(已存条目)
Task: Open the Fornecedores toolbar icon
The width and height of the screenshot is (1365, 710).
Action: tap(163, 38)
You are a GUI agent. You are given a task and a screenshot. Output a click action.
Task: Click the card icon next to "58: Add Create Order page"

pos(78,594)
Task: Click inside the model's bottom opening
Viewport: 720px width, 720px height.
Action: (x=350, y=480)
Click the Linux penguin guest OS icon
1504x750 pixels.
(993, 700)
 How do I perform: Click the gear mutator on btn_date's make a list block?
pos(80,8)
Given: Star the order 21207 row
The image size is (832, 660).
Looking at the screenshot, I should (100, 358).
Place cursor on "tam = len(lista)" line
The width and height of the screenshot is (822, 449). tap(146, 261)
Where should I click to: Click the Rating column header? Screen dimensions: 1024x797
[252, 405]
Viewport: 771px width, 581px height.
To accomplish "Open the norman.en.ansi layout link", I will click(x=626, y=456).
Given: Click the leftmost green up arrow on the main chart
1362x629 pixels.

练习要求:
将上述全部数据逐行完整复制一遍，一字不改。

回答:
Task: Open the Fornecedores toolbar icon
The width and height of the screenshot is (1365, 710).
Action: tap(163, 38)
You are a GUI agent. You are given a task and a screenshot. Output a click action.
Task: Click the card icon next to "58: Add Create Order page"

pos(78,594)
Task: Click inside the model's bottom opening
Viewport: 720px width, 720px height.
Action: (x=350, y=480)
Click the Linux penguin guest OS icon
1504x750 pixels.
(993, 700)
 How do I perform: Click the gear mutator on btn_date's make a list block?
pos(80,8)
Given: Star the order 21207 row
The image size is (832, 660).
Looking at the screenshot, I should (100, 358).
Place cursor on "tam = len(lista)" line
The width and height of the screenshot is (822, 449). tap(146, 261)
Where should I click to: Click the Rating column header? Screen dimensions: 1024x797
[252, 405]
Viewport: 771px width, 581px height.
To accomplish "Open the norman.en.ansi layout link", I will click(x=626, y=456).
Given: Click the leftmost green up arrow on the main chart
1362x629 pixels.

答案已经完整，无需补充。